Very underrated industrialist as well as philanthropist.
 
He was criminal and an murderer. He didn't make steel, Carnegie's hired engineers did that. Frick owned a coke business than merged with Carnegie Steel. Both of them were nasty. Carnegie took 6 months a year off to go screw off in Europe, where ran around playing the Progressive Fabian Socialist Industrialist, while hiring private armies to shoot down American workers for the crime of resisting 14 hour work days, 7 days a week jobs at less than subsistence pay thanks to his company stores. They would recruit these people from overseas by the shiploads, lying to them to sucker them over, then screwing them over royally. lol at ''philanthropist'; donating art so he could social climb, at substantial tax deductions, isn't 'philanthropy', it's just public relations scams. Both were scum.
 
He was criminal and an murderer. He didn't make steel, Carnegie's hired engineers did that. Frick owned a coke business than merged with Carnegie Steel. Both of them were nasty. Carnegie took 6 months a year off to go screw off in Europe, where ran around playing the Progressive Fabian Socialist Industrialist, while hiring private armies to shoot down American workers for the crime of resisting 14 hour work days, 7 days a week jobs at less than subsistence pay thanks to his company stores. They would recruit these people from overseas by the shiploads, lying to them to sucker them over, then screwing them over royally. lol at ''philanthropist'; donating art so he could social climb, at substantial tax deductions, isn't 'philanthropy', it's just public relations scams. Both were scum.


Frick's philanthropy, as well as his former friend Andy Carnegie, started long before the income tax and deductions were even invented.

Actually steel industry jobs paid well for the time, much more than the people could make overseas.

But more importantly, the steel industry in the late 19th Century was High Technology. Frick's operation wasn't the only one out there, and it was successful not because Frick was a prick with his employees. It was successful because he was on the cutting edge of the technology, much like the tech folks today.
 
Frick's philanthropy, as well as his former friend Andy Carnegie, started long before the income tax and deductions were even invented.

Wrong. States had them; the Fed didn't have them, at least not the current form. They had property taxes, which included household goods and the like, franchise taxes, etc., etc.


Actually steel industry jobs paid well for the time, much more than the people could make overseas.

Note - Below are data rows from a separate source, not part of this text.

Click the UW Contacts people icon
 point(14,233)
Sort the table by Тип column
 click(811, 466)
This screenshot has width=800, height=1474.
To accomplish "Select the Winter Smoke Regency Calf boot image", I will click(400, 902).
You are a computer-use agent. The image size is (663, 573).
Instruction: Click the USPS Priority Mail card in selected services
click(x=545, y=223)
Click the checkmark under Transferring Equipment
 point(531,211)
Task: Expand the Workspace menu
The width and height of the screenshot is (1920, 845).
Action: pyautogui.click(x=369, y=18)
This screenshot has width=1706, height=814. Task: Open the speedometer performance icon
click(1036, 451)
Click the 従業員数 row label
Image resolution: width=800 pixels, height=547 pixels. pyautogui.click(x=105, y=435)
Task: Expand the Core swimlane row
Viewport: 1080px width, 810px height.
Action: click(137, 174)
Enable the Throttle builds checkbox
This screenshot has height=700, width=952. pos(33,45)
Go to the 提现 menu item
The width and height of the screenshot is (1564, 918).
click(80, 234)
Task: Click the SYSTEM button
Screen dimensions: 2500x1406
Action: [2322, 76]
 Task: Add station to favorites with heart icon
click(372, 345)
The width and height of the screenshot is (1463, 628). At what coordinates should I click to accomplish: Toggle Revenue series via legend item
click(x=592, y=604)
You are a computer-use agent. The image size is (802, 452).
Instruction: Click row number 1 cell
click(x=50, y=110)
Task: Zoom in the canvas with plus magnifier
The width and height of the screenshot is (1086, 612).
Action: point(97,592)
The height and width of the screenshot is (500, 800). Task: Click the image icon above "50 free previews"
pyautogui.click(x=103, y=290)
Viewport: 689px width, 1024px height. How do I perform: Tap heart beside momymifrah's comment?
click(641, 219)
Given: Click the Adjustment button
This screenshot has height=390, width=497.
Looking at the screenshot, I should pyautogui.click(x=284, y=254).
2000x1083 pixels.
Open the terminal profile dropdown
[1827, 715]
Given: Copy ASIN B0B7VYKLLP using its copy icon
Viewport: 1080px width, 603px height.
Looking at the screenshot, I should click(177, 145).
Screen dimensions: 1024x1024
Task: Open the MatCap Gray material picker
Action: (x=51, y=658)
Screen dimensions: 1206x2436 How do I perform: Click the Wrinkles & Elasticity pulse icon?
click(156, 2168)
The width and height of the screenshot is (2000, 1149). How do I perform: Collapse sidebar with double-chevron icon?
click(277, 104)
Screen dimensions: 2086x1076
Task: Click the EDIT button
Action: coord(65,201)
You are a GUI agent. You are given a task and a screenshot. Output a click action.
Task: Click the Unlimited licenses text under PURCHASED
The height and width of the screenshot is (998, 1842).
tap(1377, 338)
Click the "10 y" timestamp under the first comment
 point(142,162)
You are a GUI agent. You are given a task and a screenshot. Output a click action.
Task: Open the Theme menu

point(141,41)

Actually they didn't. Carnegie experiments with the 8 hour days and the like for a time, then went back to sweated labor and abusive management practices, and not because he needed the money; his costs were some $35,000 per year more expensive, but his profits were in the range of $12 million per year, and he was underselling his nearest competition by 50%-75%. It wasn't necessary to abuse them so badly, he and Frick just enjoyed being assholes is all.

But more importantly, the steel industry in the late 19th Century was High Technology. Frick's operation wasn't the only one out there, and it was successful not because Frick was a prick with his employees. It was successful because he was on the cutting edge of the technology, much like the tech folks today.

Again, Frick ran coke ovens; the steel mills were run by Carnegie's chief engineer, and Charles Schwab, and most of the technology he stole from the British steel manufacturers. Carnegie's business career started with the Pennsylvania Railroad, as a flunky for Tom Scott; they both made money off of insider trading and not from 'high tech innovation n stuff'. Frick never invented anything in his life, neither did Carnegie.

Frick's piece of the company was small, just $10 million out of a company which sold for over $300 million or so.